#### Exercise data:
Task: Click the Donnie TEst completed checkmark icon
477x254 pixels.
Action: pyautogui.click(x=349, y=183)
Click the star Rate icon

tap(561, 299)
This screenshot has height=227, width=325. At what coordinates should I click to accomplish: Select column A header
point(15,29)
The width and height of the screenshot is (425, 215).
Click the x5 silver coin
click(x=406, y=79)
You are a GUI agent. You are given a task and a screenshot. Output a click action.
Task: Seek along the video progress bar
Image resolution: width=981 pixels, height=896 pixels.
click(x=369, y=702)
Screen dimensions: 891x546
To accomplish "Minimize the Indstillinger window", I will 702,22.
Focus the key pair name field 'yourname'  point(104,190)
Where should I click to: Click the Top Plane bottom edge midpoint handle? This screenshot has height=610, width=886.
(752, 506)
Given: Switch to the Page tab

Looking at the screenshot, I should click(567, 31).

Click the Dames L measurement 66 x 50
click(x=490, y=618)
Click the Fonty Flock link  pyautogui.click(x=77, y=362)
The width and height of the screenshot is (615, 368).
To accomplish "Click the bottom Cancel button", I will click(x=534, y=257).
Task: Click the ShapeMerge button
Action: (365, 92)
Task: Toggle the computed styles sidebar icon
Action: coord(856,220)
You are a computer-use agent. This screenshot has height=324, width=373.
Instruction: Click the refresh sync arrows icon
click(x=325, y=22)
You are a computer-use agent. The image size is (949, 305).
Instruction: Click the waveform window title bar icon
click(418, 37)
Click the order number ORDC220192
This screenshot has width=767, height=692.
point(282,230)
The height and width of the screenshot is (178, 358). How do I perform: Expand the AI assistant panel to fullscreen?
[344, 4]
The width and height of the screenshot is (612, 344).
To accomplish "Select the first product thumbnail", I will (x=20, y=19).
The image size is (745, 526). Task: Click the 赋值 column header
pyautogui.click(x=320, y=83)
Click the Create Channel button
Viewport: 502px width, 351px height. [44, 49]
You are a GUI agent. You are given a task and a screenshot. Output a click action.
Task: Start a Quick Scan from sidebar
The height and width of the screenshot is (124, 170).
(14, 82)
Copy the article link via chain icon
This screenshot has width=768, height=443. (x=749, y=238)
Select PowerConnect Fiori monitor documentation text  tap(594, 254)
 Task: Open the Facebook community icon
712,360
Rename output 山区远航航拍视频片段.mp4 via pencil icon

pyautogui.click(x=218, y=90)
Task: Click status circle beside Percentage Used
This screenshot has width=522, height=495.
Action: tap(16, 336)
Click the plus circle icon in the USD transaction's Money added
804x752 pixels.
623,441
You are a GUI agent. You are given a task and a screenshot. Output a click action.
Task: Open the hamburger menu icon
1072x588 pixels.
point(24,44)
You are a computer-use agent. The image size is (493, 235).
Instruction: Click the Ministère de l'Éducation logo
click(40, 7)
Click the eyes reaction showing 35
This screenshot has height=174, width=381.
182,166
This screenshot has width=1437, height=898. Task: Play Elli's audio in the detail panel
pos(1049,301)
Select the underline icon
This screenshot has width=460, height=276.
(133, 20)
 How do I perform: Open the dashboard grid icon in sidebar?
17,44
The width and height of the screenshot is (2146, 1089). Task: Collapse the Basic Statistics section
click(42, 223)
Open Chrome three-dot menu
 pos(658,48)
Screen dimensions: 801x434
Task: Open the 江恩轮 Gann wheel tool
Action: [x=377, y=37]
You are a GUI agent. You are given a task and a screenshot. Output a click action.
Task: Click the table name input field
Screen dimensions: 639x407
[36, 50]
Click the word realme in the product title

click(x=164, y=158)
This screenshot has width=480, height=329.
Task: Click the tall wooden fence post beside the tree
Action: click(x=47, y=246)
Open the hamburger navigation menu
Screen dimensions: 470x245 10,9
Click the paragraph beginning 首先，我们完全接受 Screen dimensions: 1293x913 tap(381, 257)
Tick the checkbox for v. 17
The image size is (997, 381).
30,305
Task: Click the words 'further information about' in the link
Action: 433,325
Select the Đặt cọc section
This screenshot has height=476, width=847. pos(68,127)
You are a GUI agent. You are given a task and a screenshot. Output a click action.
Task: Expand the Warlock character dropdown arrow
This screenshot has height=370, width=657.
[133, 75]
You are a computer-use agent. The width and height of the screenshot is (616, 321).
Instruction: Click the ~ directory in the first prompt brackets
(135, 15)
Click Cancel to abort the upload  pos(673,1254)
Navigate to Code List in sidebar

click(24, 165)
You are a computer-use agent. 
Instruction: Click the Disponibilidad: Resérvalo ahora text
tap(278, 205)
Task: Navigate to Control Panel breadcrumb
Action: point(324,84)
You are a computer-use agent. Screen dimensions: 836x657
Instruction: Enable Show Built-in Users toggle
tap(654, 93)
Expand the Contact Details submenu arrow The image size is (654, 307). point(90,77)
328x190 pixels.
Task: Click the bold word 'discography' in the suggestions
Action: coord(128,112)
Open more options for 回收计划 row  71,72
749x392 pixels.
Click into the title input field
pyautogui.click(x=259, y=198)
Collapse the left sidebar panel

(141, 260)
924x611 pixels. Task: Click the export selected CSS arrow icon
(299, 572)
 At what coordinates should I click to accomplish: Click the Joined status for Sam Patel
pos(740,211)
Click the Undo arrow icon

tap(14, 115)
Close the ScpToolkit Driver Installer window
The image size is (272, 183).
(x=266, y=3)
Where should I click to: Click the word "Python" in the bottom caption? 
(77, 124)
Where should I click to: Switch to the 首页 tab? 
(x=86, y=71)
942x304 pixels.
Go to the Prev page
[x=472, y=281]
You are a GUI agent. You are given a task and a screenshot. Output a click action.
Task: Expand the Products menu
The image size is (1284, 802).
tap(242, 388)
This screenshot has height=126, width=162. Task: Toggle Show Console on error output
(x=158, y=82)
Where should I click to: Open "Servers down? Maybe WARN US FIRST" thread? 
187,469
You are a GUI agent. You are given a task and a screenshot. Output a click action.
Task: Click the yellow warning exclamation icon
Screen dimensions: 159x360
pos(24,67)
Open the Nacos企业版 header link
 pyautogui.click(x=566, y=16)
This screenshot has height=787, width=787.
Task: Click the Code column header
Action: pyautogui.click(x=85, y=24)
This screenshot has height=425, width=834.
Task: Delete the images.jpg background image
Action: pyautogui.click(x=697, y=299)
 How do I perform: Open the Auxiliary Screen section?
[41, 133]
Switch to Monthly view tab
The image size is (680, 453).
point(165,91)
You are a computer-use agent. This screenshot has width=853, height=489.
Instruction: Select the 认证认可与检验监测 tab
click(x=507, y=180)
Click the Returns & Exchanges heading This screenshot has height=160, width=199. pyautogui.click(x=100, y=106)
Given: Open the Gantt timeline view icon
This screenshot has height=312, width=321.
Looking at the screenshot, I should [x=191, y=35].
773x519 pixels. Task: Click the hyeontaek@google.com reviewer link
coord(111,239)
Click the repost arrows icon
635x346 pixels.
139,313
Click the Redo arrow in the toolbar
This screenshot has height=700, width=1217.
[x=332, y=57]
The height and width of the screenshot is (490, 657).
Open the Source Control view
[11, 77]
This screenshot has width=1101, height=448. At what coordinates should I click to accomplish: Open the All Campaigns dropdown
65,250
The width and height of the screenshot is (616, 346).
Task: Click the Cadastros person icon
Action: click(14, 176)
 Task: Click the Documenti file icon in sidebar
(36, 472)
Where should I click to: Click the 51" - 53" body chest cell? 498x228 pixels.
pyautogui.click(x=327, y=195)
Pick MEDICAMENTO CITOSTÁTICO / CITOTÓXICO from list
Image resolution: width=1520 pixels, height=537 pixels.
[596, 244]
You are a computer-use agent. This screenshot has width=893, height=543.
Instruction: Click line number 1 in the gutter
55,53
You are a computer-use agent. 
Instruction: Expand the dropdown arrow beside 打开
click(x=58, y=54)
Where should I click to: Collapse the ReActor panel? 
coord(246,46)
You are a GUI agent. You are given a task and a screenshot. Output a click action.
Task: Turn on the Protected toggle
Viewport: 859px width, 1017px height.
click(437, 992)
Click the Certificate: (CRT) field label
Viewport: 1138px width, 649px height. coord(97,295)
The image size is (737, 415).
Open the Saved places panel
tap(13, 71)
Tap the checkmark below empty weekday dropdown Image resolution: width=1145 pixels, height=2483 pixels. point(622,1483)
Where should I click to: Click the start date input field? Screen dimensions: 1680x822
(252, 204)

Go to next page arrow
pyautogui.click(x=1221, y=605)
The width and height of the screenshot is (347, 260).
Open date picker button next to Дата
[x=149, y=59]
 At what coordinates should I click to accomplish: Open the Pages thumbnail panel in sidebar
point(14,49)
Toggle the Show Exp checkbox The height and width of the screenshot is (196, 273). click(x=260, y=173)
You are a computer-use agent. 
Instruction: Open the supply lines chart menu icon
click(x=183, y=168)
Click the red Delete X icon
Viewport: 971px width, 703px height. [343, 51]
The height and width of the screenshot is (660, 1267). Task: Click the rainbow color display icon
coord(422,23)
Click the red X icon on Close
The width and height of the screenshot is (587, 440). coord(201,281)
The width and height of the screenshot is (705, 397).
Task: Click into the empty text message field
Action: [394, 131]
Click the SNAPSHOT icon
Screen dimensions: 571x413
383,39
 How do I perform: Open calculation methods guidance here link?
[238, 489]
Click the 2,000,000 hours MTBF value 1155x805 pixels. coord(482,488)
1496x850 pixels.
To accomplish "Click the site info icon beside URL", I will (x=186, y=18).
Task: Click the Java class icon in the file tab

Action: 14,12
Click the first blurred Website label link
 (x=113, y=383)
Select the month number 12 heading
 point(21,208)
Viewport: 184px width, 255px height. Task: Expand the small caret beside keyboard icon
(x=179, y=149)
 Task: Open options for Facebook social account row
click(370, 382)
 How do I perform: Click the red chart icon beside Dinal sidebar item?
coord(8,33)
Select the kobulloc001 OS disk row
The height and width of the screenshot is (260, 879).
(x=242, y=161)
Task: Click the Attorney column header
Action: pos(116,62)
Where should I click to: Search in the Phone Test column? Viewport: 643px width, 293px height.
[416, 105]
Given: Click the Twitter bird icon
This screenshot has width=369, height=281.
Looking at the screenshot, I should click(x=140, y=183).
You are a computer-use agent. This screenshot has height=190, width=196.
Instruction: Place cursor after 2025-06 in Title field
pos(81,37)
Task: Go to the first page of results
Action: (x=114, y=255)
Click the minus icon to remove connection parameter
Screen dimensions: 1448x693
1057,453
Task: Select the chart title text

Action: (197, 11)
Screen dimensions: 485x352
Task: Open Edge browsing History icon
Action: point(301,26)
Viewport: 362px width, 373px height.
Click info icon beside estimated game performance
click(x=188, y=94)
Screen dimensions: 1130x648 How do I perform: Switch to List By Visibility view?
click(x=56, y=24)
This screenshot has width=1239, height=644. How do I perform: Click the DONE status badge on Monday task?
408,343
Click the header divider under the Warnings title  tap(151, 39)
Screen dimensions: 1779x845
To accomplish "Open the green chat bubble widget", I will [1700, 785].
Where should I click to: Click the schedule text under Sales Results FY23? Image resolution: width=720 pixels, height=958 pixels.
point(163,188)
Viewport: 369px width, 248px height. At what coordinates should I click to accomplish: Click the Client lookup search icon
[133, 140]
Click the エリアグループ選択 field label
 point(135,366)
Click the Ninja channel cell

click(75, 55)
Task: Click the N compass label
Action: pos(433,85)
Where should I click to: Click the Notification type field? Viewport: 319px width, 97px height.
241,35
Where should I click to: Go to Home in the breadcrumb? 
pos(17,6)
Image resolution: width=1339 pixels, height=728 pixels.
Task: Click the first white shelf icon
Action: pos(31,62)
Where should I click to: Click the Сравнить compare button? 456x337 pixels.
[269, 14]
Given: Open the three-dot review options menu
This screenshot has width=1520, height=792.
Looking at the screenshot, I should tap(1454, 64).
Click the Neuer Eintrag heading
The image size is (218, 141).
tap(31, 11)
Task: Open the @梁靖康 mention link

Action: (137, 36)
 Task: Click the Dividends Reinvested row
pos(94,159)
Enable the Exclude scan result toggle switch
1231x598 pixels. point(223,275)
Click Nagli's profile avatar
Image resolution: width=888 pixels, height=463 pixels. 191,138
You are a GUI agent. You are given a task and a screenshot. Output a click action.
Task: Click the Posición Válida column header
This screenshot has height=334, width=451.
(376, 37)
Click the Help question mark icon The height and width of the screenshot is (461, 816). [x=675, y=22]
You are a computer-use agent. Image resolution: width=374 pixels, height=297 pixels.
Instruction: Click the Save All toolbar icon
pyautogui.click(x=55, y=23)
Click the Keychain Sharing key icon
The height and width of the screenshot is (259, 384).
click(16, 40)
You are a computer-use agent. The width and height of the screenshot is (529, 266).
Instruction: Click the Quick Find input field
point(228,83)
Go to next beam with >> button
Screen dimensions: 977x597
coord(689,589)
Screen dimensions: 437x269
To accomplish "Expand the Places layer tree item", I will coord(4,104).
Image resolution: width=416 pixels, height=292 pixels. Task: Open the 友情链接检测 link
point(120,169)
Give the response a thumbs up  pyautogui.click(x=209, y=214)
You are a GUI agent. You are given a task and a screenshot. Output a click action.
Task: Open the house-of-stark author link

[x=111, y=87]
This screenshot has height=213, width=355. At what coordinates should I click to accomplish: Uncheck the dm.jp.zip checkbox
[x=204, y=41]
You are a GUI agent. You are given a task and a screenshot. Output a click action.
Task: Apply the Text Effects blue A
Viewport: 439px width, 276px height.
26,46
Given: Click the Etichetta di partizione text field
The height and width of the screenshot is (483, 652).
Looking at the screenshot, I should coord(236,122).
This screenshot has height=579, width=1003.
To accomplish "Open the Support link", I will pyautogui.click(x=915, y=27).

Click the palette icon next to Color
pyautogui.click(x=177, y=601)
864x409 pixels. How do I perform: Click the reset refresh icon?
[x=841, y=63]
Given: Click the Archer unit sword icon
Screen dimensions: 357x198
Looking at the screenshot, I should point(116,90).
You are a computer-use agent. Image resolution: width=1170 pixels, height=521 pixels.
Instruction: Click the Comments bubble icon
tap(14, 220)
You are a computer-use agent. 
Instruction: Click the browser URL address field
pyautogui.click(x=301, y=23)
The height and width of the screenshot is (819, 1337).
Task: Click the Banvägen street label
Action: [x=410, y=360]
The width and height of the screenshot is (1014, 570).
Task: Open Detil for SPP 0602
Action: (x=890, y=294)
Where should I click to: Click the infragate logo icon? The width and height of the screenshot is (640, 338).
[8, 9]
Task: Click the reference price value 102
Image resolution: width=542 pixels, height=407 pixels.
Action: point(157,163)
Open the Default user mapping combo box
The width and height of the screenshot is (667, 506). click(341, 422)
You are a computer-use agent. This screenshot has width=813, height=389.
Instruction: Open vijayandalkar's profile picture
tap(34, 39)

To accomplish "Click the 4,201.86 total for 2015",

#### Activity:
Beginning at the line with "Viewport: 369px width, 248px" and ending at the line with "Given: Open the three-dot review options menu", reproduce each line of the data above exactly, and add no other lines.

#### Response to this task:
Viewport: 369px width, 248px height. At what coordinates should I click to accomplish: Click the Client lookup search icon
[133, 140]
Click the エリアグループ選択 field label
 point(135,366)
Click the Ninja channel cell

click(75, 55)
Task: Click the N compass label
Action: pos(433,85)
Where should I click to: Click the Notification type field? Viewport: 319px width, 97px height.
241,35
Where should I click to: Go to Home in the breadcrumb? 
pos(17,6)
Image resolution: width=1339 pixels, height=728 pixels.
Task: Click the first white shelf icon
Action: pos(31,62)
Where should I click to: Click the Сравнить compare button? 456x337 pixels.
[269, 14]
Given: Open the three-dot review options menu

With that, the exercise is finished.